A few other alternative means of gene transfer for overexpression in wheat is present, one of which is the utilization of engineered viruses, albeit with other limitations. Barley stripe mosaic virus (BSMV) is effectively used for gene silencing in wheat. However, its use for virus-mediated overexpression (VOX) is only possible for non-native or non-homologous genes; otherwise, instead of overexpression, silencing can occur. There is another limitation even if non-homologous genes are to be overexpressed, which is the requirement of a short insert. BSMV gamma-RNA genome cannot sustain large inserts of full non-homologous genes for overexpression. To overcome such limitations, there are efforts to split the gamma genome of BSMV to maintain stability (Lee et al., 2012). Recently, another virus, a monopartite foxtail mosaic virus (FoMV) was shown to stably overexpress longer proteins, with limitations of up to 600 amino acids (Bouton et al., 2018). There is only one example of VOX of Pst effector (232 amino acids) in wheat (Wang et al., 2022) (Table 3).

Effector gene silencing in wheat

Gene silencing strategy is an effective tool to investigate the biological significance of candidate genes by delivering the silencing constructs of antisense RNA. It is widely used as a gene validation tool for observing the change in phenotype. The virus-based elements are engineered for the expression of antisense RNA in host plants as in virus-induced gene silencing (VIGS). BSMV is the most commonly and effectively utilized virus for gene silencing in wheat. It is also used effectively for HIGS of the genes of Pst. VIGS is relatively straightforward and trouble-free in functional genomics of plants (Holzberg et al., 2002). In early applications of proviral DNA of BSMV, genomes were transcribed in vitro and the RNA generated was used for inoculations. Over a decade, viral RNA generated in vivo, N. benthamiana, sap containing the virus was used to rub-inoculate wheat seedlings (Yuan et al., 2011). The method reduced the cost and allowed its widespread application.

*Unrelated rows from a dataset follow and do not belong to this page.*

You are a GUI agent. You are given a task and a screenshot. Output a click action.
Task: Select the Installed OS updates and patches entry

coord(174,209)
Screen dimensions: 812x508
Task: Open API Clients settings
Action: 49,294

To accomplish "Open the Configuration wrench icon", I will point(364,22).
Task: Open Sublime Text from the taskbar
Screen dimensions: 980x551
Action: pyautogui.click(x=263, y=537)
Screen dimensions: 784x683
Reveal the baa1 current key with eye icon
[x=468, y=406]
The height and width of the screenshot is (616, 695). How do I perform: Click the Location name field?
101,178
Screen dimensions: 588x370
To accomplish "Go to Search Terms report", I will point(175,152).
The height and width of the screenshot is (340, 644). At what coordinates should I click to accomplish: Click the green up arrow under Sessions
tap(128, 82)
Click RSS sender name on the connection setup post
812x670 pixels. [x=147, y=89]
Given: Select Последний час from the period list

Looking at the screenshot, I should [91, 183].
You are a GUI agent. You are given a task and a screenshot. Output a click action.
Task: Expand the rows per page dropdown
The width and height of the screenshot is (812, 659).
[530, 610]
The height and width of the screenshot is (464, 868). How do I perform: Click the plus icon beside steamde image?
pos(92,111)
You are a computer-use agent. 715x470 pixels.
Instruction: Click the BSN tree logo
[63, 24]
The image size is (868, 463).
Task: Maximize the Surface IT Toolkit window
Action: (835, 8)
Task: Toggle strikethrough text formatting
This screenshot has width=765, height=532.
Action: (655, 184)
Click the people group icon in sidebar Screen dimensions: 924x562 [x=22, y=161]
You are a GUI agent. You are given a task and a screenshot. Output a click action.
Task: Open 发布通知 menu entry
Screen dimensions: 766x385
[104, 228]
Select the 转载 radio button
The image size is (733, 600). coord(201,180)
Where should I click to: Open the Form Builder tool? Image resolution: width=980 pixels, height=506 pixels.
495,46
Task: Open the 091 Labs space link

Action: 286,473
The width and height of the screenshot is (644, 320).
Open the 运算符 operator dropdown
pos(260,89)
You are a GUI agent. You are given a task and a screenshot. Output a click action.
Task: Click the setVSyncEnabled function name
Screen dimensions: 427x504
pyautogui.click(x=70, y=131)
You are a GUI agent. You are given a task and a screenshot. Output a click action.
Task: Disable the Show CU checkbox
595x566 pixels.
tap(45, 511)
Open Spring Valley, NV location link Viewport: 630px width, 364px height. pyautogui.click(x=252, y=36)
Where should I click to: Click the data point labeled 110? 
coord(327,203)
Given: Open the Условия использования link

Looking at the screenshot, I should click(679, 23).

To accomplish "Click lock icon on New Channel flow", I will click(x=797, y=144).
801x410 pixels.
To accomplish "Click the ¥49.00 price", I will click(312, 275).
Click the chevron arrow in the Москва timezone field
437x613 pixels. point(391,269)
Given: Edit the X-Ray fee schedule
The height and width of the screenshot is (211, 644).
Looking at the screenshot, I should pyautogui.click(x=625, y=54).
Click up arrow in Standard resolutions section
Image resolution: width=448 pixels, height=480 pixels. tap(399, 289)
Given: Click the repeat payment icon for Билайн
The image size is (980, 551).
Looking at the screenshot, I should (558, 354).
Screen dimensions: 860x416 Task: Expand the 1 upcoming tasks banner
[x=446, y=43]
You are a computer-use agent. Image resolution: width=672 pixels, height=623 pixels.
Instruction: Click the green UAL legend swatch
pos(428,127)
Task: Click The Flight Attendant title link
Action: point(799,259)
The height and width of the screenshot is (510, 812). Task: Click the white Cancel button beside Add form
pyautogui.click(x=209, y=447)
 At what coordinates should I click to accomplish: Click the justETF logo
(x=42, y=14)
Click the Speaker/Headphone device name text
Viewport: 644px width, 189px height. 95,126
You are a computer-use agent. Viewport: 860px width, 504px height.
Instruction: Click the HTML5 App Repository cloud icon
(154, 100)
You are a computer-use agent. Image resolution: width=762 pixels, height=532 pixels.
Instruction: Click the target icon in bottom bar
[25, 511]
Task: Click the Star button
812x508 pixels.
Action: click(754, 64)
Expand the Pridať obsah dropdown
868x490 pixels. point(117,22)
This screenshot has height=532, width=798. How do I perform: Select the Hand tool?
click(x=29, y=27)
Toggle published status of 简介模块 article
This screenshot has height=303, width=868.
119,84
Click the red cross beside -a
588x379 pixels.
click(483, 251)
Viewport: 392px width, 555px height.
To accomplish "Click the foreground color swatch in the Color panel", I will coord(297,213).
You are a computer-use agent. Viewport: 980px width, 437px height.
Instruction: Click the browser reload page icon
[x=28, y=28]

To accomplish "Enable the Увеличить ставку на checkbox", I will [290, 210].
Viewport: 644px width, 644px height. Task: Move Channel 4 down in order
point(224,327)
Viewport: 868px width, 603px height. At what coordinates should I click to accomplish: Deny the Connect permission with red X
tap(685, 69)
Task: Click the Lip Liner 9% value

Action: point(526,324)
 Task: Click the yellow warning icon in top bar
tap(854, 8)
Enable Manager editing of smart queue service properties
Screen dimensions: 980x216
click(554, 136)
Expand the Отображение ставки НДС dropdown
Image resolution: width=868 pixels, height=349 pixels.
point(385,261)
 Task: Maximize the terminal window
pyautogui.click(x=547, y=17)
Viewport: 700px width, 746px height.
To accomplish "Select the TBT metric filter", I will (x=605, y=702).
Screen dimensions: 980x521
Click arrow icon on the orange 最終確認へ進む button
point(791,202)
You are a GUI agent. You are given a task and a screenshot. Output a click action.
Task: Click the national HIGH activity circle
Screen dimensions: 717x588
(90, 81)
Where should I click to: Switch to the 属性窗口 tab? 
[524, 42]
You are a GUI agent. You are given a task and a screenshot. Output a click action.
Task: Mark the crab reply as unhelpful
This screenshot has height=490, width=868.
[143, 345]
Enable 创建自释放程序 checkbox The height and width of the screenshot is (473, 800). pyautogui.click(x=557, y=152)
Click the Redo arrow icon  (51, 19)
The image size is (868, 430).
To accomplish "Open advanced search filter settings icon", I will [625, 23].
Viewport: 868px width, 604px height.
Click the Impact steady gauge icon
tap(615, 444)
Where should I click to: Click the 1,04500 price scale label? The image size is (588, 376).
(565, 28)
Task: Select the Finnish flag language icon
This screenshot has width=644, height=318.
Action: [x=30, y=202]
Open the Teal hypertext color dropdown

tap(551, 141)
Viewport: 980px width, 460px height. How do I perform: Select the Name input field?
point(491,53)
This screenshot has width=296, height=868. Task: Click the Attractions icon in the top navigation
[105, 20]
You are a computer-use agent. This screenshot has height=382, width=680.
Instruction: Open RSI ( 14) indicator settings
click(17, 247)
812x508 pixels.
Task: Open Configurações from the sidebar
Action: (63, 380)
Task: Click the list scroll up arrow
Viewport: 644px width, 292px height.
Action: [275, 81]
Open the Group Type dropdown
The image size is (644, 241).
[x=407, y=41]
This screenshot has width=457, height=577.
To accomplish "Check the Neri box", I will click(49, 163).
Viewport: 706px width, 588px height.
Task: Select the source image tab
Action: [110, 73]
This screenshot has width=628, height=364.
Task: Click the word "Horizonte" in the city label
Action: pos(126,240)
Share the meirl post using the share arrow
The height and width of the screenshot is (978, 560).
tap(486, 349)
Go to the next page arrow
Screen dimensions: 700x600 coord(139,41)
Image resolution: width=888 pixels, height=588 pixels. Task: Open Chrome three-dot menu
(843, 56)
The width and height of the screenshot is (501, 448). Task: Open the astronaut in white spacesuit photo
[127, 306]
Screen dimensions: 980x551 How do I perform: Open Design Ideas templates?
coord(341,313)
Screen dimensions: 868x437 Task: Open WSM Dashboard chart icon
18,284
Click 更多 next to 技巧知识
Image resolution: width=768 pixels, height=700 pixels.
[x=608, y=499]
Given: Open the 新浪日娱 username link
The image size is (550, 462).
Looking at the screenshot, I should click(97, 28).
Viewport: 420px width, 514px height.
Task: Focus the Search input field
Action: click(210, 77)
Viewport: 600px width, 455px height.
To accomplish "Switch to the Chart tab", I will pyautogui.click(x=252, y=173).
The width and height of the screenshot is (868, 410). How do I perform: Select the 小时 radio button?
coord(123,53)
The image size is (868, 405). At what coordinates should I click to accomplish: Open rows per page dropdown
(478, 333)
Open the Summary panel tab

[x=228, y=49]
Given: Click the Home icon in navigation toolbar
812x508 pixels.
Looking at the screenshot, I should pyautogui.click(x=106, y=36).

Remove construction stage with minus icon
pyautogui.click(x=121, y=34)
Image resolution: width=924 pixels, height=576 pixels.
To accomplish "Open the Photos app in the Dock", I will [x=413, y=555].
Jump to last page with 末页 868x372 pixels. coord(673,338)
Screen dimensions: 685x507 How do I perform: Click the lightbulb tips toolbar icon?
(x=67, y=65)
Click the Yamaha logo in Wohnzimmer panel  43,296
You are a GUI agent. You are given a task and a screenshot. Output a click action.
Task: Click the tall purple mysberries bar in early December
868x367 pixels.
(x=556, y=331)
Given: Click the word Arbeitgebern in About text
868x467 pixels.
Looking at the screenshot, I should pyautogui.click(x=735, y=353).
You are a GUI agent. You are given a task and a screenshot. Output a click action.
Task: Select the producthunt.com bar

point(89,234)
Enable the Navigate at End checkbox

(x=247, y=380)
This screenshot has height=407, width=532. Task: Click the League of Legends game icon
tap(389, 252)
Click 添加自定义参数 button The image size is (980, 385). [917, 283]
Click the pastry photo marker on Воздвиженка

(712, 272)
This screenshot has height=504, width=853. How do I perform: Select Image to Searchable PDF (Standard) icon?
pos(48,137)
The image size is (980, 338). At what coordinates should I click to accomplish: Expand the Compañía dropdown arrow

HIGS exploits the ability of double-stranded RNA (dsRNA) or small interfering RNA (siRNA) translocation from a host into a pathogen (Nowara et al., 2010) upon expression of hairpin RNA, antisense, sense, or dsRNA. It is demonstrated that pathogen effector candidates could be subjected to HIGS for assessing the biological function of Pst effectors (Yin et al., 2011), since generated dsRNA and/or siRNAs can enter haustoria. Currently, host-induced silencing of the messages of Pst effectors is extensively conducted to assess the loss/reduced function of effectors (Table 3).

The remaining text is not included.